Oui, j’ai reçu quelques messages de certaines d’entre elles, qui me disaient que de me voir les motivait. Un papa m’a aussi envoyé un petit dessin de sa fille de 8 ans qui ui avait affirmé : « Plus tard, je veux être Irène Drésel. » (rires) Je n’ai pas d’enfant, donc si je peux transmettre de cette manière-là, c’est super je trouve.

 

Sens-tu que la place des femmes s’est améliorée dans l’électronique ?

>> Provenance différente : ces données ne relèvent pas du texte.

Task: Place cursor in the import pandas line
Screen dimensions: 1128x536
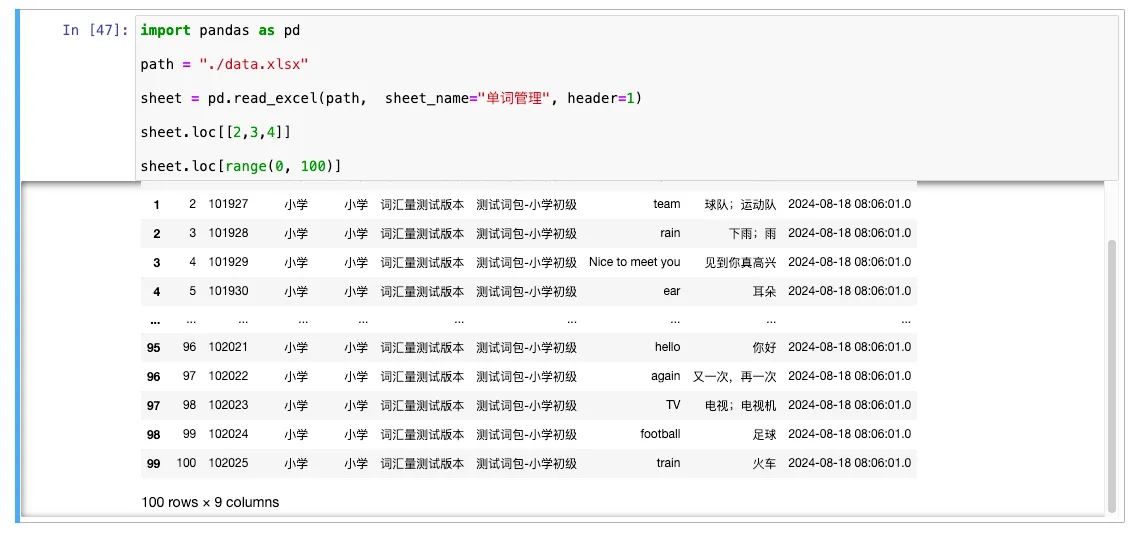Action: [220, 30]
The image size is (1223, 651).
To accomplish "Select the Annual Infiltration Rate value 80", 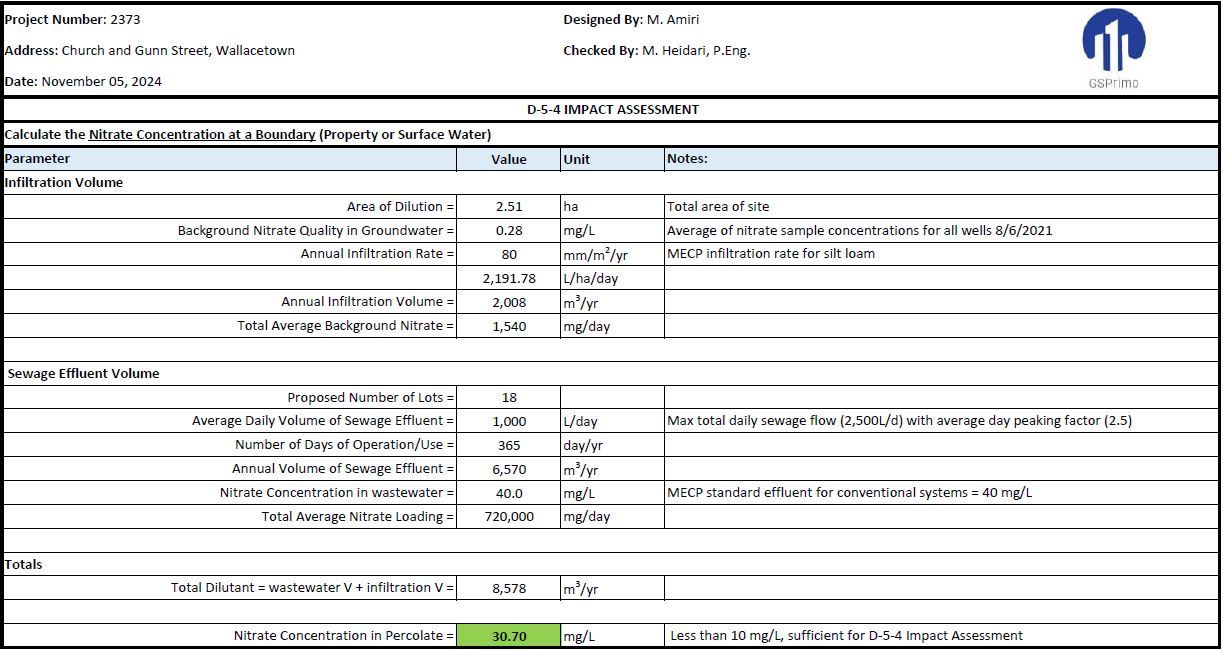I will 508,255.
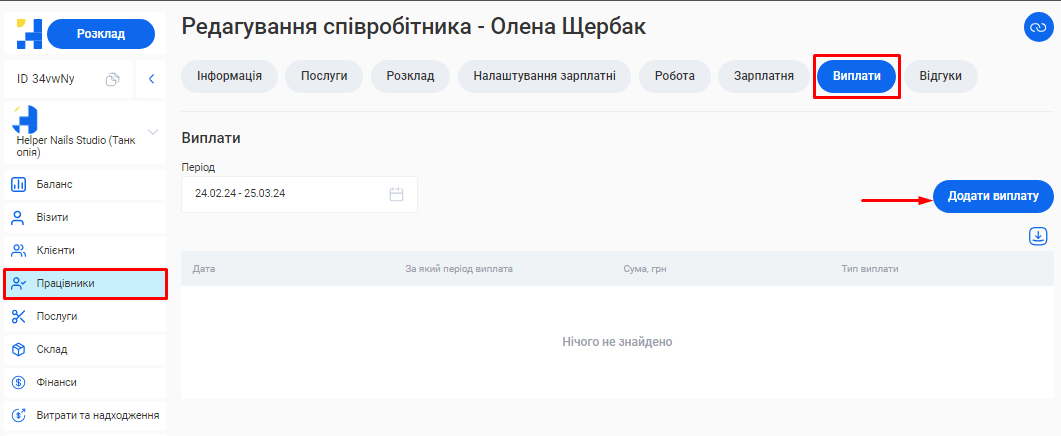Open calendar icon in the period field
This screenshot has width=1061, height=436.
coord(396,194)
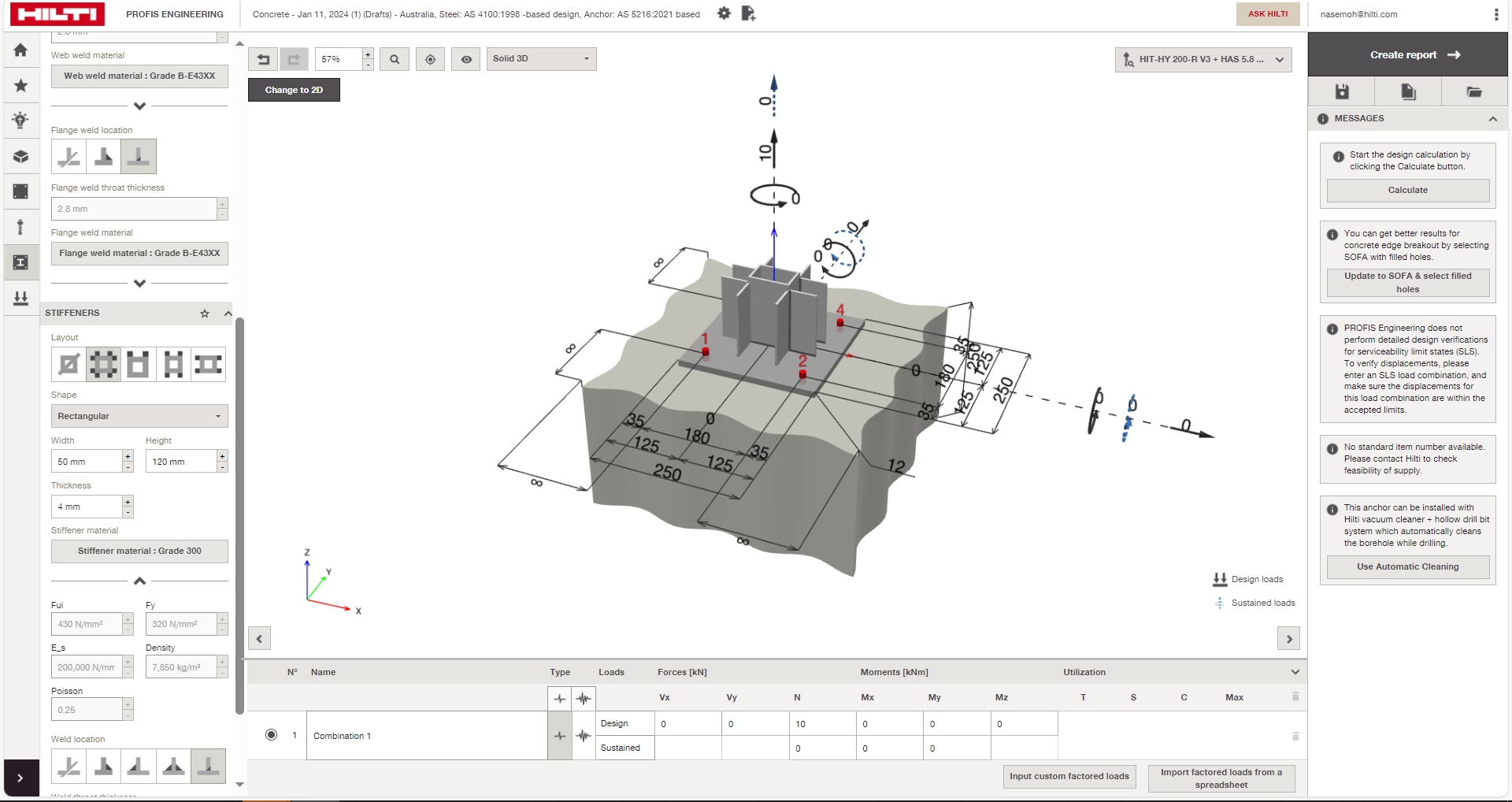Open the Solid 3D view mode dropdown
The height and width of the screenshot is (802, 1512).
coord(540,58)
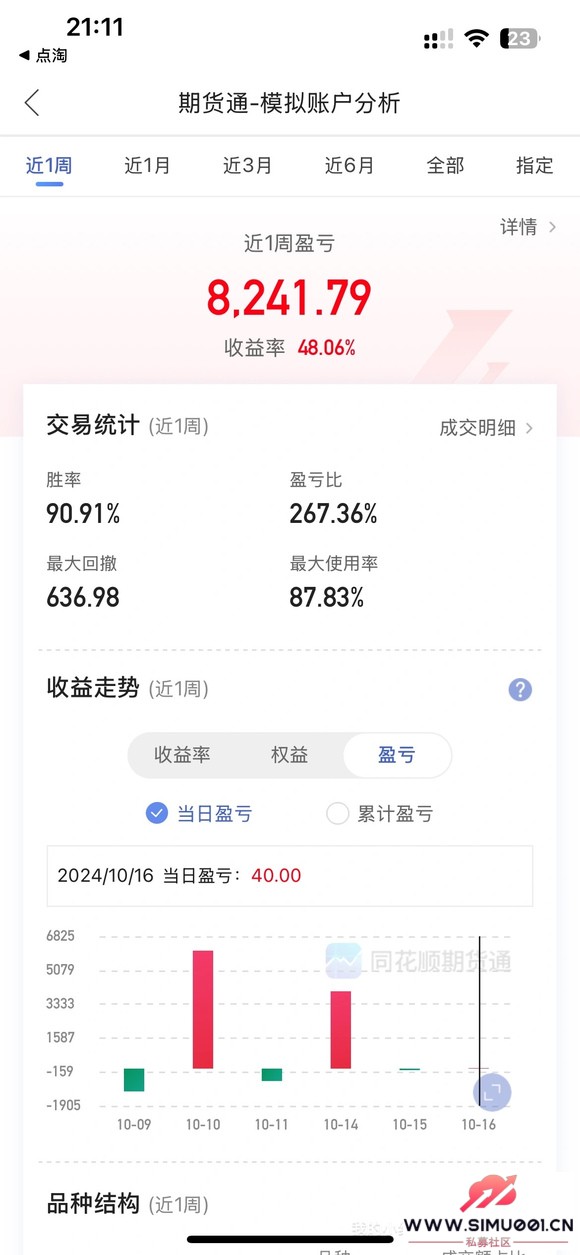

J’ai l’impression qu’elles sont mieux représentées qu’avant. Après, je n’ai jamais connu de problèmes de comportements déplacés. Mais je suis un cas à part. Nous sommes deux sur scène et je suis accompagnée par un garçon. Généralement quand j’arrive sur un festival, tout le monde est très sympa, les techniciens sont adorables, je n’ai jamais eu de remarques. J’ai toujours trouvé ce milieu très respectueux, sans aucun rapport avec celui du monde de l’art contemporain, beaucoup plus sournois et dur.

 

Quel est ton rêve absolu ?

Je n’en ai pas. Comme je viens de le dire, je ne me projette pas dans l’avenir, sauf pour les cinq ou six mois à venir. Ma vie actuelle, je ne l’avais pas envisagée quand j’étais plus jeune. C’est pour cela que je n’ai aucune idée de ce que je ferai dans dix ans. Si ça se trouve, je serai peintre en Bretagne, ou bien j’aurai déménagé à San Francisco et je ferai de la musique de film, ou j’habiterai toujours là où je suis actuellement et j’aurai des moutons et encore plus de roses.

Je serais triste si j’arrêtais la musique, mais cela serait possible si j’avais une autre pratique artistique, comme la peinture par exemple. Je suis à la fois très artiste, mais aussi très pragmatique dans la vie. Je possède une part de folie qui a besoin d’être assouvie, mais à côté, je suis très carrée.